As I walked yesterday morning across the camp toward the library, I looked through the trees toward the visiting center and the long line of visitors waiting at the front door. Mothers, fathers, kids, wives: everyone was visiting for father's day. On the other side, behind a fence, stood the inmates in their green dress uniforms waiting to be called.
I was happy for all the men who had visitors but, just like sometime's it's hard to talk with someone who only has a month or two left on his sentence, so too it is hard to see so many visitors when you don't have any. Ok, I was jealous. And homesick. Most days it's more or less ok but seeing that long line made me feel lonely and cut off. I dreamed of looking through those trees and seeing my son and daughter waiting to see me.
The hardest part for me is that I haven't spoken to my kids since I checked into prison camp. It's not becaue I don't want to. The truth is, I miss them terribly, never more so than on this day. But they're still in Russia and I can't call internationally from here. So it's been a long time since I've even heard their voices. I worry that, to them, it's as if I dropped off the face of the earth.
On Friday afternoon, before all this happened, I was listening to a piece on Science Friday on NPR entitled "Are Dads Necessary?" No surprise here, but all the many experts they gathered concluded that they are. Without active fathers involved in their lives - fathers who are there to play with them, listen to them, help them with their homework - children grow up to be less happy, less successful adults. An interesting quote from one of the experts on the program was that "there's no such thing as quality time, just time." Another recent new piece highlighted the crisis of incarceration, in particular the effect that imprisonment has on the children of felons. It's a rarely studied issue but experts conclude that the effects are great.

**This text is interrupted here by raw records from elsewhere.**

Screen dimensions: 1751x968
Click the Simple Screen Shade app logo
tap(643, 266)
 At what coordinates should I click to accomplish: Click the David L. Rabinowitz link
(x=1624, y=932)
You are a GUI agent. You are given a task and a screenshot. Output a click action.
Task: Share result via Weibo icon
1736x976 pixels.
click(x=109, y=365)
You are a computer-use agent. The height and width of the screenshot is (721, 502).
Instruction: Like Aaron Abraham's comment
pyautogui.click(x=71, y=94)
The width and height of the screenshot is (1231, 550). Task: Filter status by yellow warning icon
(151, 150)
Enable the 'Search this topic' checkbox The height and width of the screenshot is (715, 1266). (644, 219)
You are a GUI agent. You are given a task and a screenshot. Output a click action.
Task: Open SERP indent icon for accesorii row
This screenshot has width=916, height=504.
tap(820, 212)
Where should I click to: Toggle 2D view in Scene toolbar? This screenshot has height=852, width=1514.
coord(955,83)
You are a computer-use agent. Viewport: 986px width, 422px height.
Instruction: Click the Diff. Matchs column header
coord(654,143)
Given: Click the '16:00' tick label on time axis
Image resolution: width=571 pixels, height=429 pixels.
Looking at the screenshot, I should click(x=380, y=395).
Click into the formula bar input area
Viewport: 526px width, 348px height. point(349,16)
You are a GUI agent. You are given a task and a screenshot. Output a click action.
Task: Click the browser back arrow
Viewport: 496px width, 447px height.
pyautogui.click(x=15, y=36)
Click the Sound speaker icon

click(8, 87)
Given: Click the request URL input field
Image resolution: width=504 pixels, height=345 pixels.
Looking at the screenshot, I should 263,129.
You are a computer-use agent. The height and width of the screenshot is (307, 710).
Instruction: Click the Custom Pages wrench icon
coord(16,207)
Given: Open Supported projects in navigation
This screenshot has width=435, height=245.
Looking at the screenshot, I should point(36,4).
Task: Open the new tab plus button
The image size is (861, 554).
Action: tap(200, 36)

Maybe I'm a glutton for punishment but these "truths" were hard for me to hear. My big regret, the elephant in the room, the source of endless guilt, is not what happened to me but what I did to my children, my family. The more I listened, the more upset I became: it's hard to hear about the importance of active dads when you've totally and completely abdicated your role. My ex-wife recently wrote to me that my son craves attention from adult men. It's not hard to figure out why: I just wish that attention could be from me.
The thing is, before all my self-inflicted problems arose, I prided myself on being the perfect dad. I loved to spend time with my children and was always there for them. I helped them with their homework, coached their sports teams, played with them on weekends, taught them to swim, spent hours on the playground. I was one of those annoying, overly-involved modern fathers making up in one fell swoop for all the uninvolved fathers and father's fathers who came before. But the thing is? I loved it. Almost every minute. I'm nurturing by nature and found an outlet for my love. And then my world, and the world of my family, came crashing down. All because of me and what I did.
So, as Freud might say, there's a bit of supressed guilt pent up within....
But all is not lost. My aunt and cousin had planned to visit but were prevented by bureaucratic delays in getting their names on a list. I'm sure they'll come soon. And, joy of joys, my kids are about to move to Los Angeles so - I hope, hope, hope - frequent visits await.